The greatest non-lethal argument among sports fans is the ‘era’ discussion. It starts with ‘Could one superstar transcend their time and dominate another?’
With players it turns into a statistical comparison.
For example, could the long haired, bearded, Bill Walton of Blazer championship fame work his magic today? Could Big Red stand up to the modern game? This is the vegetarian, Grateful Dead following Walton, not the Sixth Man of the Year Boston Celtic Walton.
Doubt Walton’s adaptability, but not his teammate Maurice Lucas. For some reason, tough guys stay tough no matter where they show up.
The joy of the era-argument is player comparisons. Who is the modern Walton? The modern Lucas?
NBA fans hear this and break out the record book to match size, scoring, and minutes played. They scour the stats for an answer then give up and call their favorite guys ‘one of a kind.’
But power-fan never gives up. They expand the subject from player to owner.
Who does Paul Allen most resemble?
Common logic says close the book. There is only one Paul Allen. After him they broke the mold. A recent story about Mr. Allen in Newsweek is the prime example.
A snippy art critic educated in England, Blake Gopnik reports that Paul Allen is ‘pear-shaped.’ No one wants to be described as pear-shaped. Look at the produce aisle at your local store. Even pears are growing less ‘pear-shaped.’
Let’s hope Allen found humor in a fruity description written by a man with a head shaped like a floodlight bulb.
In a game of scoff at the rich guy, Gopnik gushes over the price of Allen’s art collection. $80 million for a Rothko painting and it’s protected by $12 pylons. Additional millions spent on a pointillist masterpiece by Seurat that doesn’t show a busy park near a river.
Where’s Andy Warhol when you need him?
Paul Allen enjoys his art and he’s got lots of it. But he doesn’t publish a list of his holding. Gopnik calls the details of Allen’s collection ‘murky’ because he and his art pals are left in the dark.

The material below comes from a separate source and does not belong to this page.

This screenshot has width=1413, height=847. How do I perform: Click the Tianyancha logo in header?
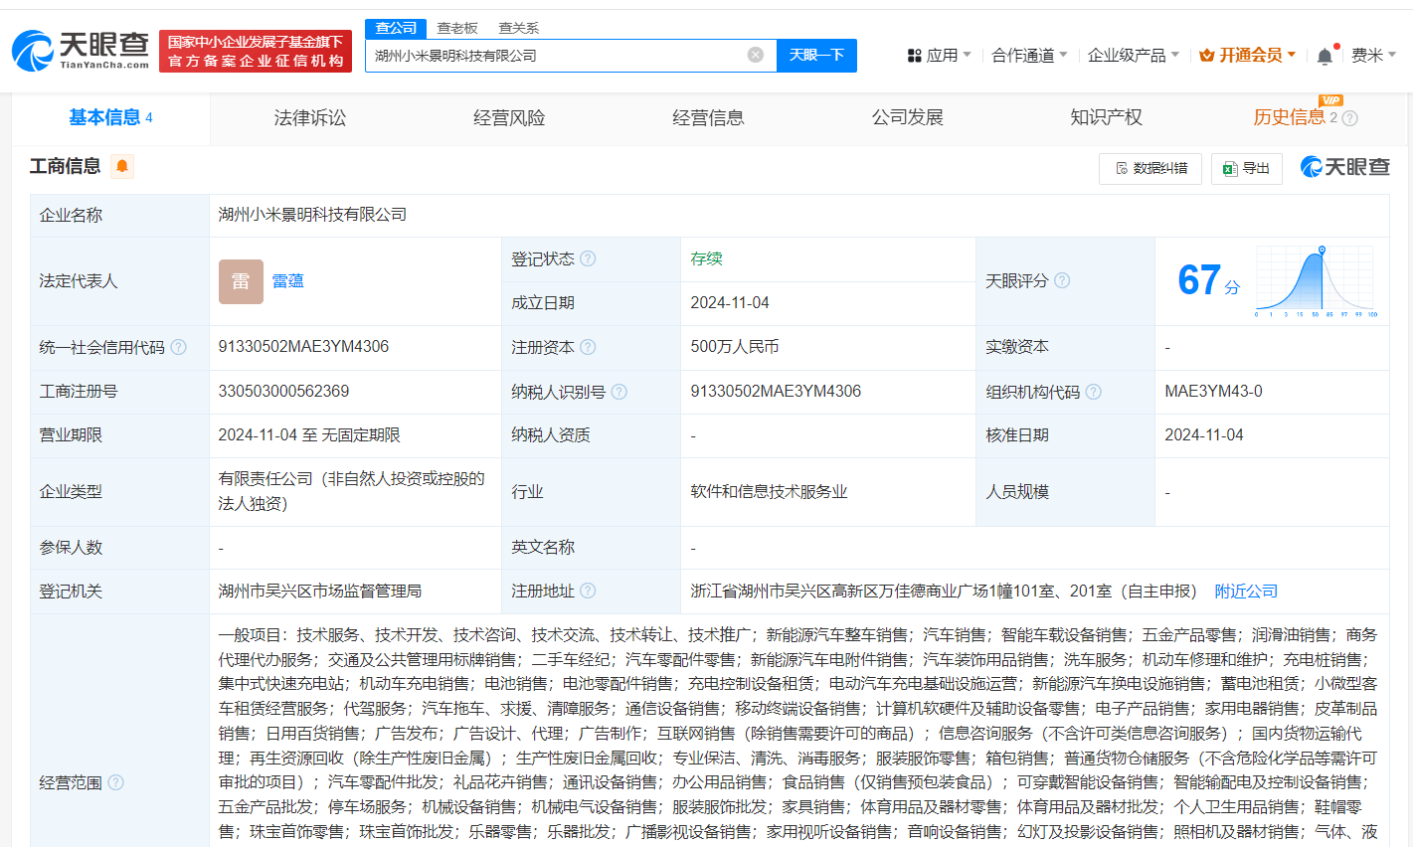click(x=81, y=50)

Murky? As if every Euro art thief has an open contract for the Mona Lisa and the number of a climate controlled vault in Seattle.

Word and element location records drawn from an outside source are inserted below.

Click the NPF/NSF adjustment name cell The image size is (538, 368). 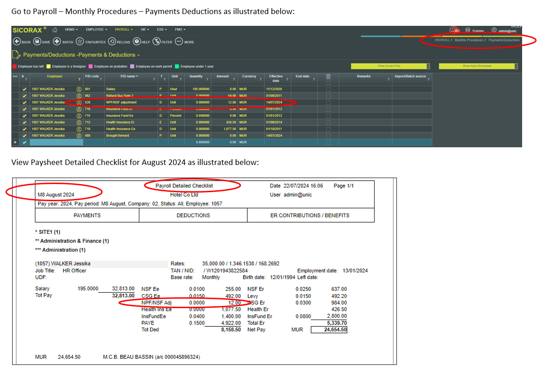tap(121, 102)
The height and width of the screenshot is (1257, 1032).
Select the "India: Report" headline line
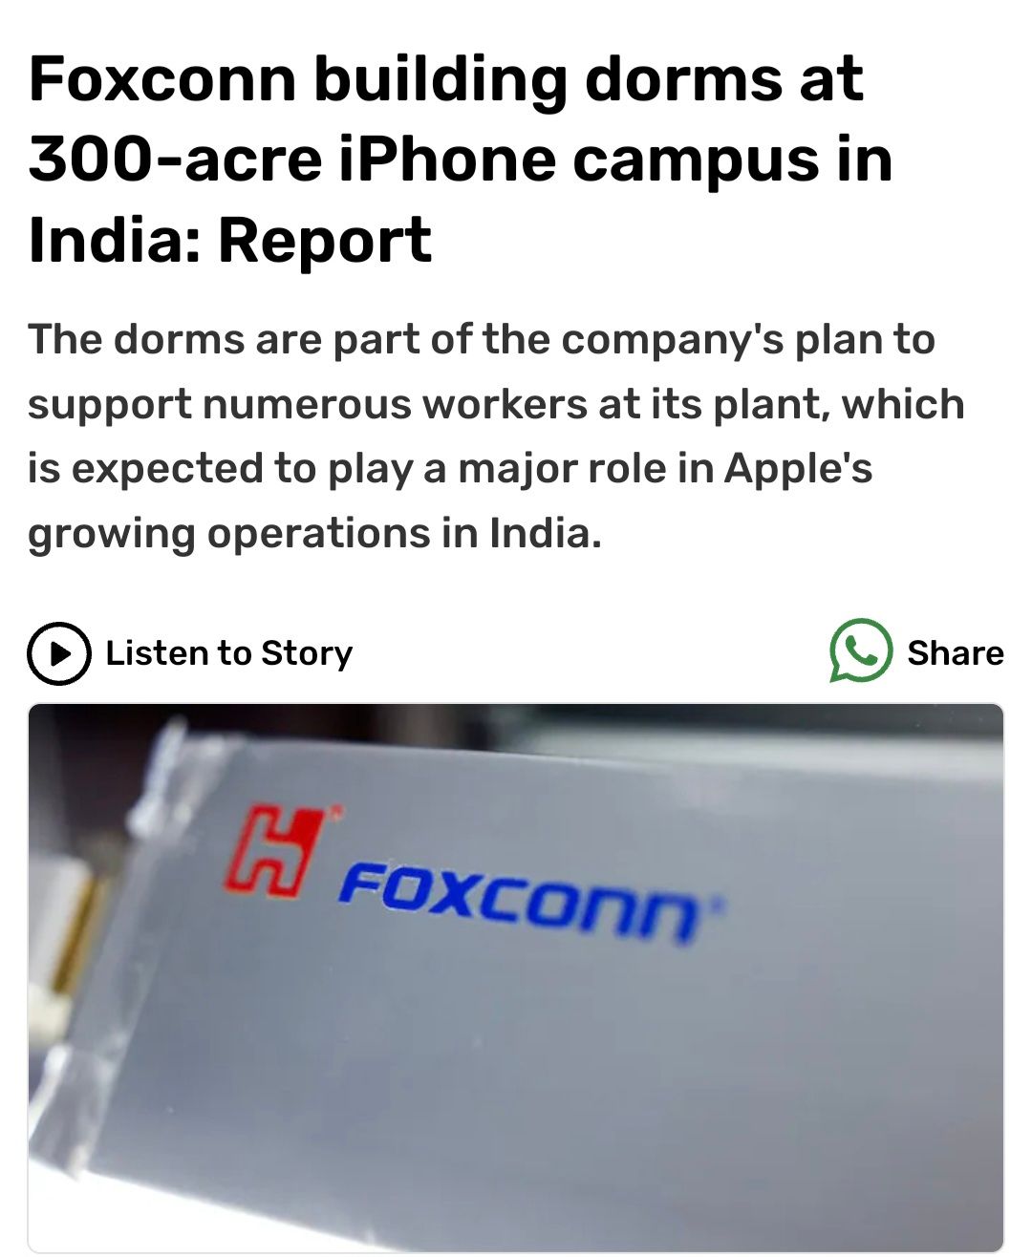coord(230,240)
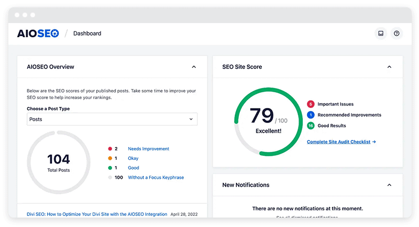Collapse the SEO Site Score panel
The height and width of the screenshot is (227, 419).
pyautogui.click(x=389, y=67)
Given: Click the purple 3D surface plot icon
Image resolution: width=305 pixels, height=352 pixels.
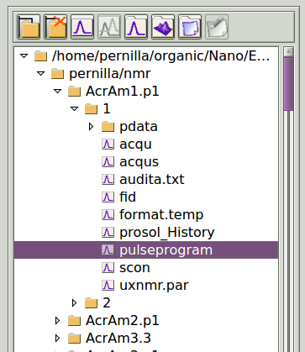Looking at the screenshot, I should (x=163, y=27).
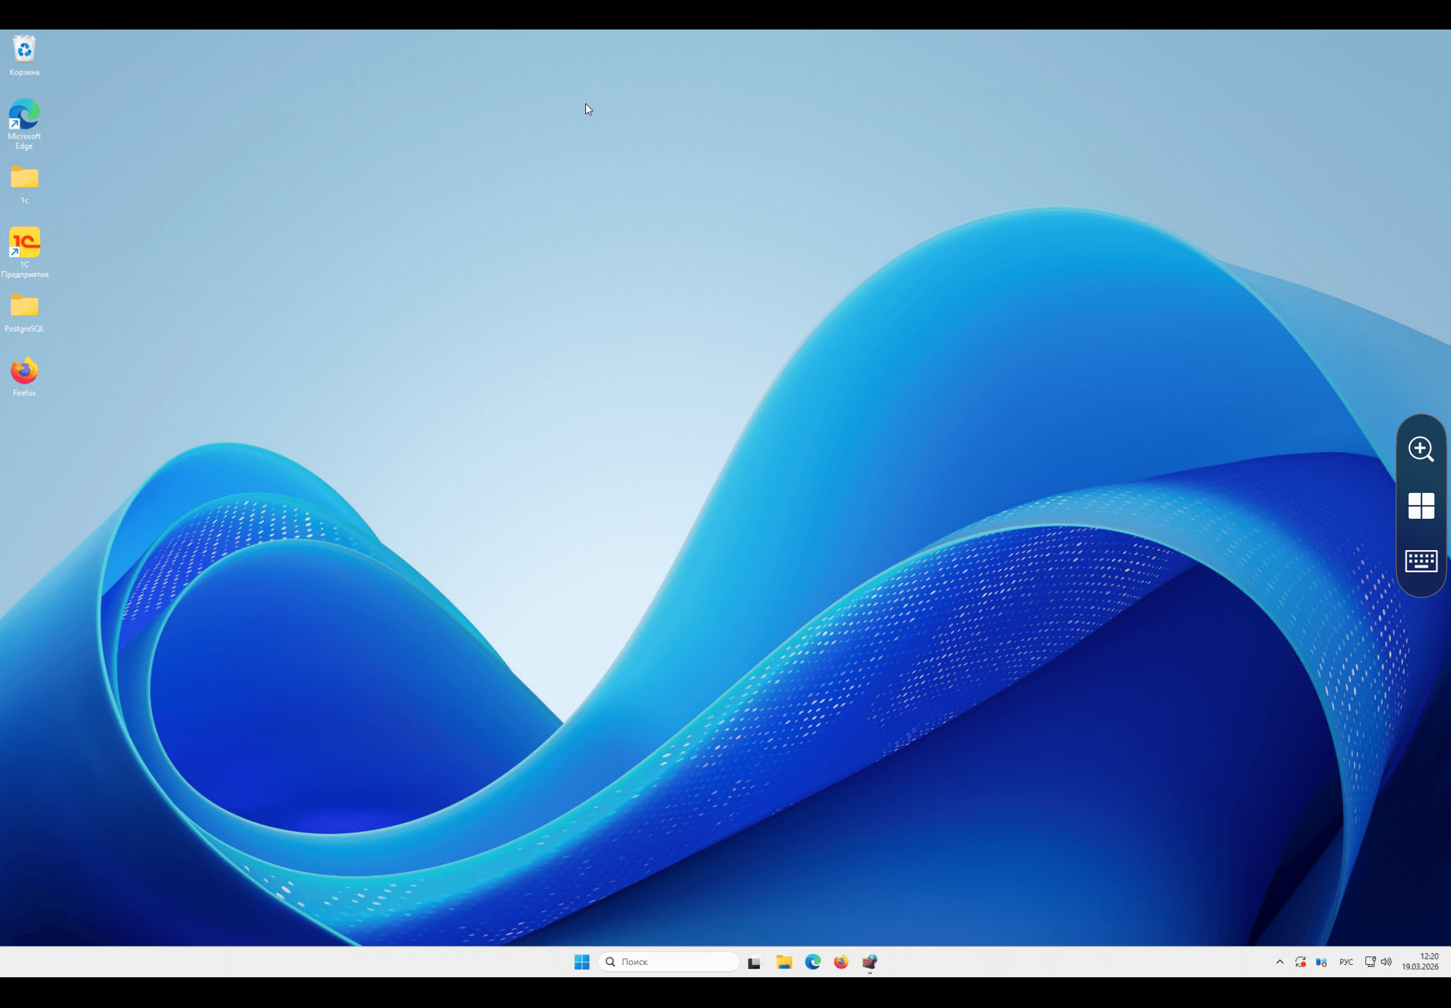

Do Blazer fans care about Allen’s art? Only if Rothko and Seurat take the court at the Rose Garden for a decade of 20-10 careers.
Otherwise, no, not any more than they care about his boat or his spaceship. Those are sports no one but money guys and Ponzi schemers play.

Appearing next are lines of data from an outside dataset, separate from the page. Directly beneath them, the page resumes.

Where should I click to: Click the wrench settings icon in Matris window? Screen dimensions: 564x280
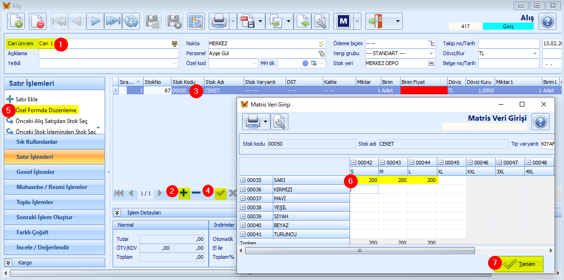(279, 122)
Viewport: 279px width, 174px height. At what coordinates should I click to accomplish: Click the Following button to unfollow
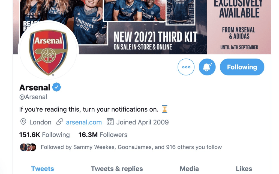coord(242,67)
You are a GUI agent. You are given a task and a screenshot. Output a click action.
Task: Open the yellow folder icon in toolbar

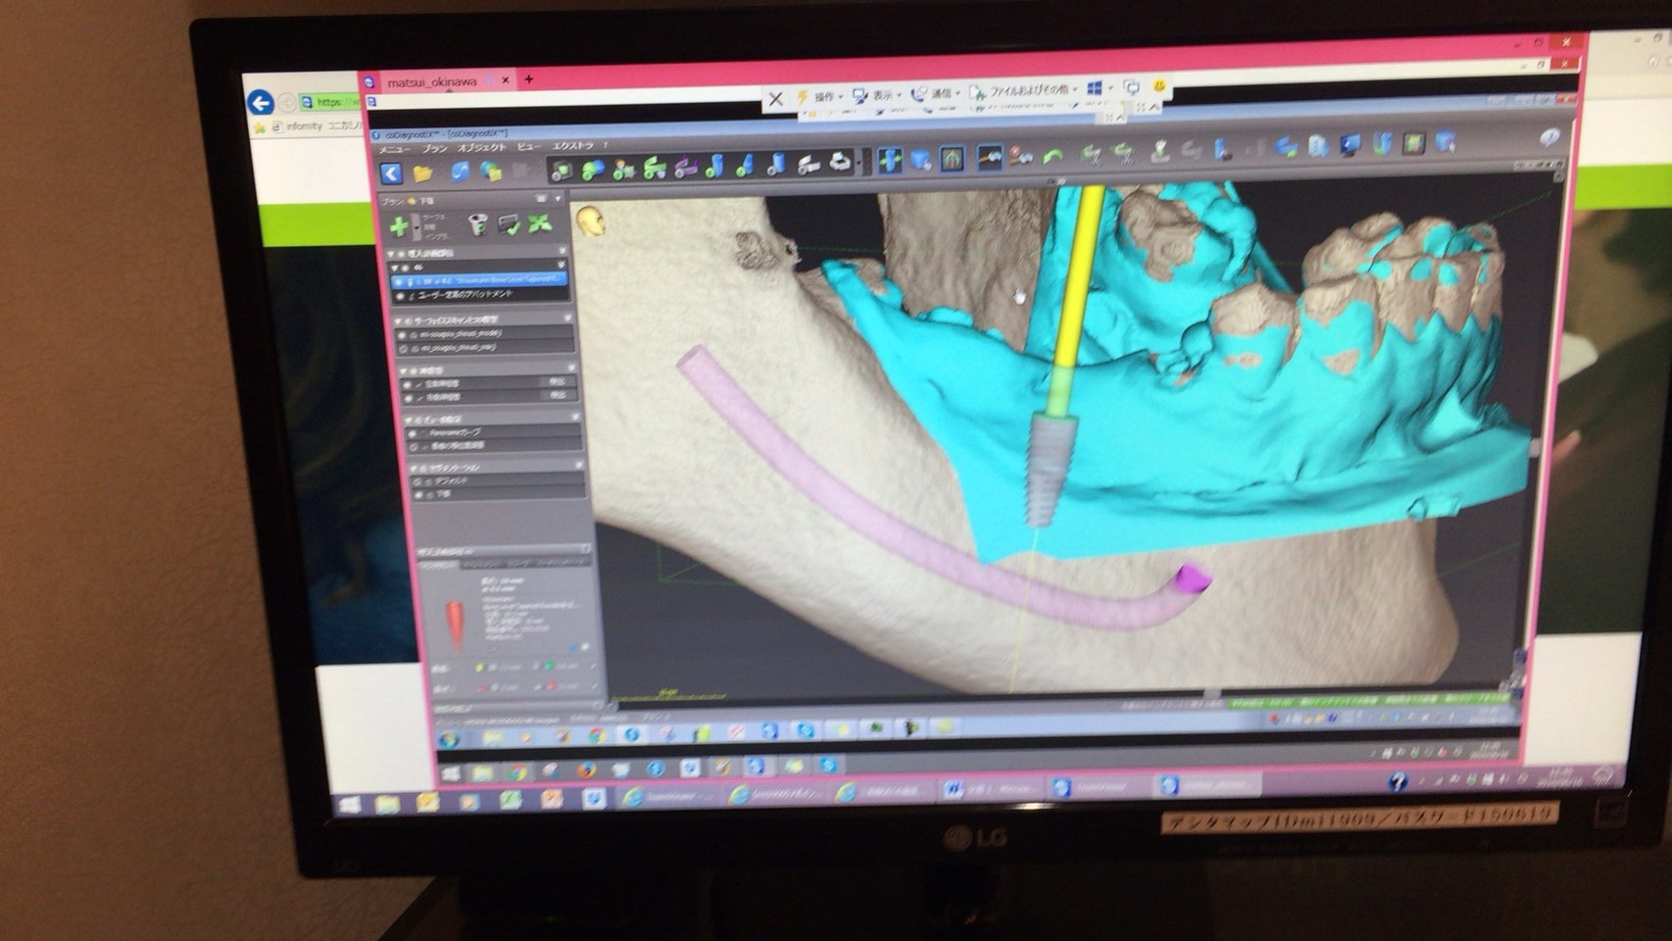pyautogui.click(x=422, y=173)
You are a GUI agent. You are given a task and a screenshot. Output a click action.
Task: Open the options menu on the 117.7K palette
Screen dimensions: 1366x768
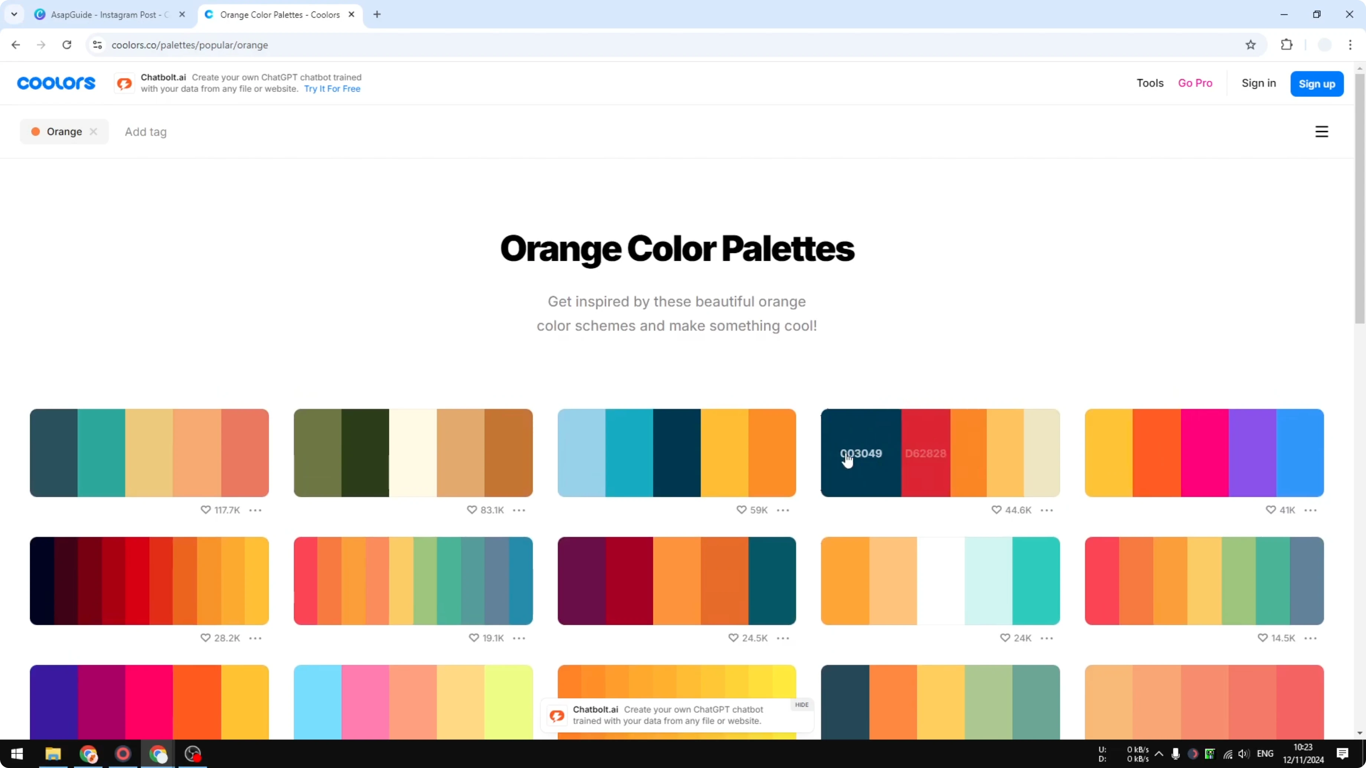coord(255,510)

Fans get a thrill of shooting hoops in the driveway, then watching the best in the world do the same. They relate their ball and hoop to the NBA.
Even if fans can’t relate their canoes and water rockets to Octopus and SpaceShipOne, there is one former owner with an Allen-esque grip on sports. Only Lamar Hunt, one of three tycoon sons of oil tycoon H.L. Hunt, had sports interests equal or greater than Paul Allen.
Here’s the breakdown: Allen has ownership interest in the NBA Blazers, NFL Seahawks, and MLS Sounders. He’s a big sports guy, one of the biggest.
Lamar Hunt had money in the Chicago Bulls, Kansas City Chiefs, and FC Dallas. In a game of sports one-up, he also founded the AFL before it joined with the NFL. The AFC championship trophy carries his name.
He was a founding member of professional soccer leagues from the ’60’s as well as today’s MLS. He co-founded World Championship Tennis and opened that game to the modern era.
For his work in sport, Lamar Hunt’s name is engraved in halls of fame, cities, and uniforms.
Professional team owners once stood in the shadows and let others take the glory and the hits. Larry Weinberg, Herman Sarkowski, and Robert Schmertz wrote checks that brought the Blazers to Portland. Did anyone in Portland care about the dealings of early Blazer owners?
(In an odd turn, Allen followed Sarkowski’s trail from Blazer owner to Seahawk owner).
A final look at Paul Allen’s art shows why writer Blake Gopnik can’t see the connection to sport. The huge amount spent on an old canvas by a mega-investor surprises him, as if he’s never heard of J. Paul Getty.
To ease his concern, If Gopnik had done the proper research he would have found a French impressionist on the Portland Trail Blazer roster in Nic Batum.
The Monet might be worth millions, but the $46 million spent on Batum will produce hardwood masterpieces over the next four years. He hits the three, something still missing from Rothko’s arsenal.